It's a Virtual World, Isn't It?

After deliberating for many months about the pros and cons of working at an outside office, we’ve decided to move the Camp office to my home, effective July 1.
I definitely have mixed feelings about closing the outside office. After all, we’ve been in the Livestock Exchange Building in the West Bottoms area of Kansas City since launching Camp in 2004. Jim Gabel and I, the founding owners, had long been fascinated with the West Bottoms, and we fell in love with the building’s charm. Before launching Camp, I had a smaller office in the building for my consulting business and the work that Jim and I did with PrideRide, the former fundraising bicycle ride, so it’s been a total of nearly 10 years of working in this building.
Situations change, though. When we launched Camp, there were two of us working full time in the office, an outside sales rep, Mike Sugnet, who worked from home, and often a freelance graphic designer doing some part-time work on Sundays. And for a few years, we tried to hold staff meetings among our volunteer writers periodically at this office, until it became too difficult to coordinate a time for people to meet here around their day jobs. Since Jim Gabel moved on to another full-time job a few years ago and we contracted with a freelance graphic designer, the office has been occupied primarily by only me for most of the month.

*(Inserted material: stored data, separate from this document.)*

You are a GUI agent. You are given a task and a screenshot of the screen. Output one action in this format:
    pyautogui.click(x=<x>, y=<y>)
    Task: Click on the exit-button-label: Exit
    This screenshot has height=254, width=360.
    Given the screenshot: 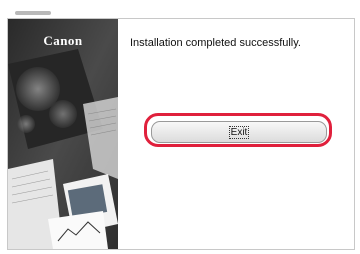 What is the action you would take?
    pyautogui.click(x=239, y=132)
    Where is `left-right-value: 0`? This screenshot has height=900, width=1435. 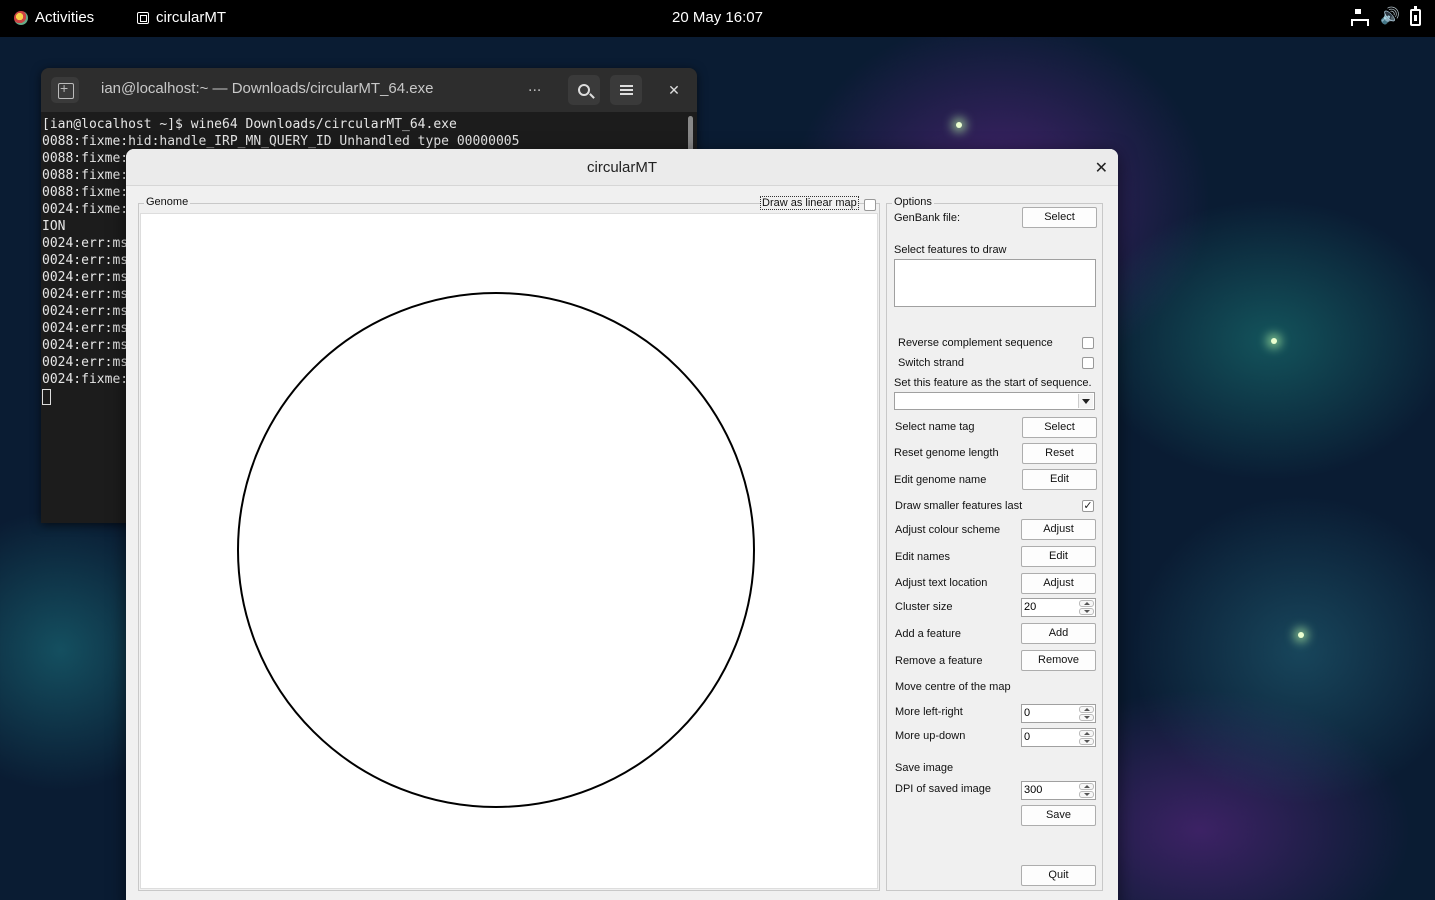
left-right-value: 0 is located at coordinates (1028, 713).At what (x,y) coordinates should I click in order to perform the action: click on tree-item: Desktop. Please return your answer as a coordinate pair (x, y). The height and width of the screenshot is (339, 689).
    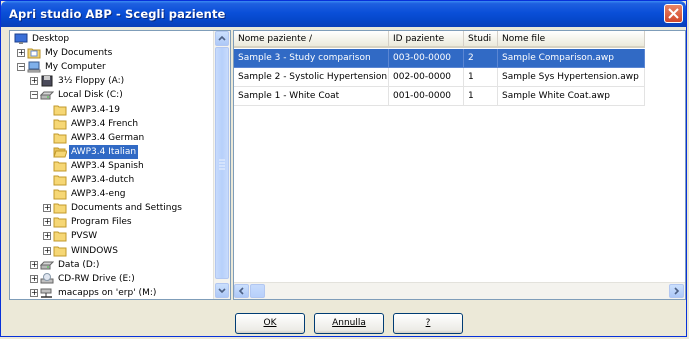
    Looking at the image, I should click on (112, 39). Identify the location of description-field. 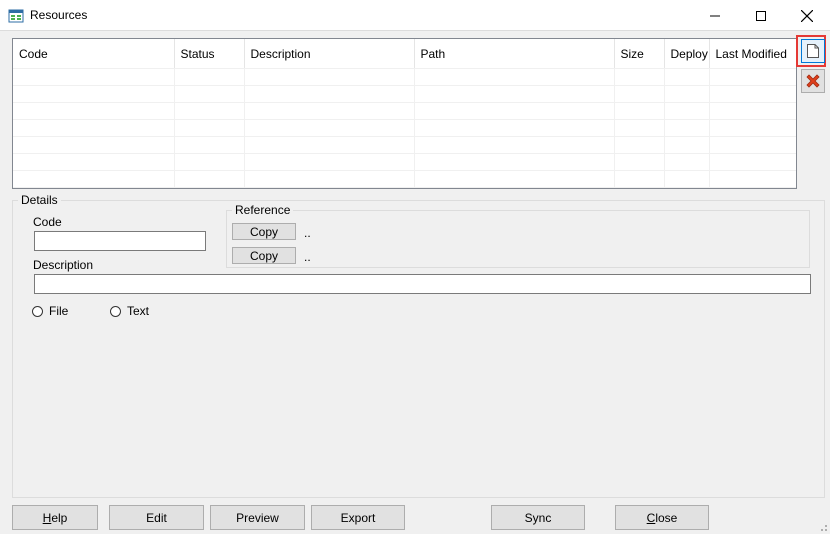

I’ve finally realized, however, that working on stories, selling ads, and doing the accounting and deliveries doesn’t require an outside office when it is staffed primarily by one person. And since I already have a home office where I often work for Camp on nights and weekends, it just makes sense to make the home office the magazine’s full-time place of business.
It really is a virtual world, thanks to what we can share over the Internet. Our editor, Juli Warren, works out of her home in Lawrence. Our graphic designer, Deanna O’Byrne, has a home office. Our writers work from their home computers, and now I’ll be doing the same.
We’ve also found that with everyone’s busy schedules, most interviews for stories are done over the phone. Ad sales can be done by phone and email. And when a face-to-face meeting or interview is helpful, the subject usually chooses to do it at either their office or a coffeehouse, bar or restaurant. We’ve rarely had people come by our office for a meeting, although that’s always been welcome! After all it does get lonely working alone!
Sure, there will also be cost savings in not paying rent and outside phone/Internet charges for a separate office, so that’s an added benefit. But there are also a few disadvantages to working from home. I can’t be the pack rat that I’ve been at the West Bottoms office. It also means being more disciplined about work when working from a home office. Even though I’ve worked alone, it’s been nice to talk with others in the lobby and elevator throughout the day.
And then there’s the loading dock. We’re still working on a solution for the monthly receipt of a skid of thousands of magazines, and I know it won’t be my shared easement driveway in Brookside!
I’ve been going through the stacks of material that have accumulated in the office and throwing away what I knew was not needed, but then I asked Stuart Hinds and Christopher Leitch of our Gay and Lesbian Archive of Mid-America whether they wanted to look at possible material for their collection. They came by and took an entire box of historical material, which I was more than glad to donate. Some of our furniture may even make it over to the new LikeMe Lighthouse organization that will open its education and community center in early 2012.
So it’s all good. There will be no loss of continuity in our monthly publishing schedule. We’re simply joining the ranks of other home-based businesses. And this will hopefully offer me more time to get out there and meet face-to-face with people around town. The real challenge of working from home will be to stay away from the refrigerator during a stressful working day, or keep from getting distracted by my four terriers. In the meantime, we’ll look forward to continuing to publish Camp, using all of our staff members’ respective locations. And maybe I’ll even see you on Skype!